# just changed my haldex fluid



## hotgrass (Aug 22, 2008)

this is what came out.


----------



## mbaron (Aug 21, 2008)

Looks like it was due for a change. That **** stinks too. I got it all over my hands when I did mine and they stunk for a few days. Next time I will wear gloves.


----------



## hotgrass (Aug 22, 2008)

i guess this is how a 20k miles fluid looks like.


----------



## goTTone (Mar 9, 2011)

is it easy to change the fluid?


----------



## hotgrass (Aug 22, 2008)

yeah! i used a rhino ramp. and i didnt even use a caulking gun. you just remove the allen nut which i think is 5mm then let the fluid drain. stuck your haldex in there and twist it in thw whole for like 2 to 3x then push the fluid with a screw driver or allen wrench or something that can be use to push the fluid onto the haldex. thats just for replacing fluid. if its replacing fluid and filter, you replace the filter before you put the fluid. just like oil change.


----------



## PLAYED TT (Oct 17, 2010)

I need to do this soon. Not sure if mine was ever done before


----------



## TTC2k5 (May 23, 2008)

PLAYED TT said:


> I need to do this soon. Not sure if mine was ever done before


buddy and I did ours last year. Both unknown mileage since last change. Mine drained out about same as OPs. His dripped 3 drops on the ground. :facepalm:

Get'er done!


----------



## jbrehm (May 16, 2006)

TTC2k5 said:


> buddy and I did ours last year. Both unknown mileage since last change. Mine drained out about same as OPs. His dripped 3 drops on the ground. :facepalm:


Yeah, I'm half convinced that all the Haldex units failing is just due to lack of maintenance. I mean, what percentage on TT owners are really going to change their fluid every 20K miles. I say none but the enthusiasts and guys who take it to the dealership religiously.


----------



## PLAYED TT (Oct 17, 2010)

TTC2k5 said:


> buddy and I did ours last year. Both unknown mileage since last change. Mine drained out about same as OPs. His dripped 3 drops on the ground. :facepalm:
> 
> Get'er done!


Oh I know. As soon as I have some spare money I will


----------



## 20v master (May 7, 2009)

And this isn't the first thing you guys do when you bought your car? I was so happy when it came out relatively golden/clear and saw the filter wasn't original in my 02. Now my 01 is another story.


----------



## warranty225cpe (Dec 3, 2008)

hotgrass said:


> this is what came out.


Ive got $100 paypal for you if you chug that..:laugh:


----------



## TTC2k5 (May 23, 2008)

20v master said:


> And this isn't the first thing you guys do when you bought your car? I was so happy when it came out relatively golden/clear and saw the filter wasn't original in my 02. Now my 01 is another story.

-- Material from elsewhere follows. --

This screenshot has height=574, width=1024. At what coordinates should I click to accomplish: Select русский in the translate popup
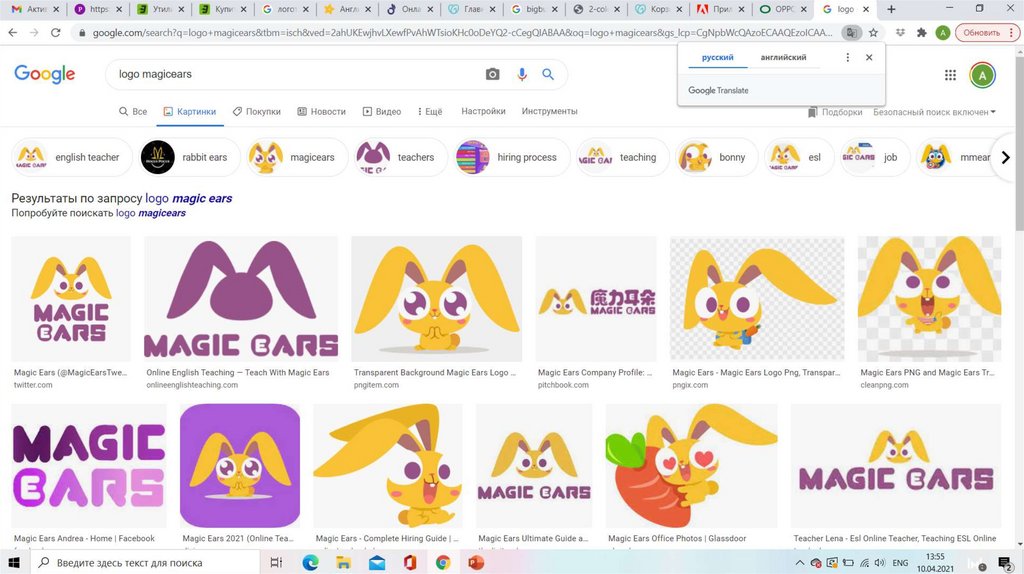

For me, almost the first thing. Bought it on a monday. TB/WP on wednesday. Haldex service shortly after, but within the first 1000 miles of ownership. I was having no issues with my haldex at the time, but my buddies had already failed. 

TBH, mine wasn't quite as dark as OP's but it wasn't golden/clear either: more brown than black. But I did not know how many miles it had on it. Car had 67k miles when I bought it from the second owner. I know he did not change it in the year he owned the TT as he told me as much. About the only thing he did was change oil/filter and put gas in it. My thought process was that the original owner had it changed some where around 40K (under original warranty/maintenance coverage) so at worse, there were 27K miles on the oil (yes, a gamble). 

IMO, haldex isn't as critical as TB/WP, but it is certainly on the new owners' very short list of items needing service.

cheers


----------



## CharlieTT (Mar 31, 2010)

I do mine every other year, which equates to about 13k between changes and I always change the filter too rather than every other time. 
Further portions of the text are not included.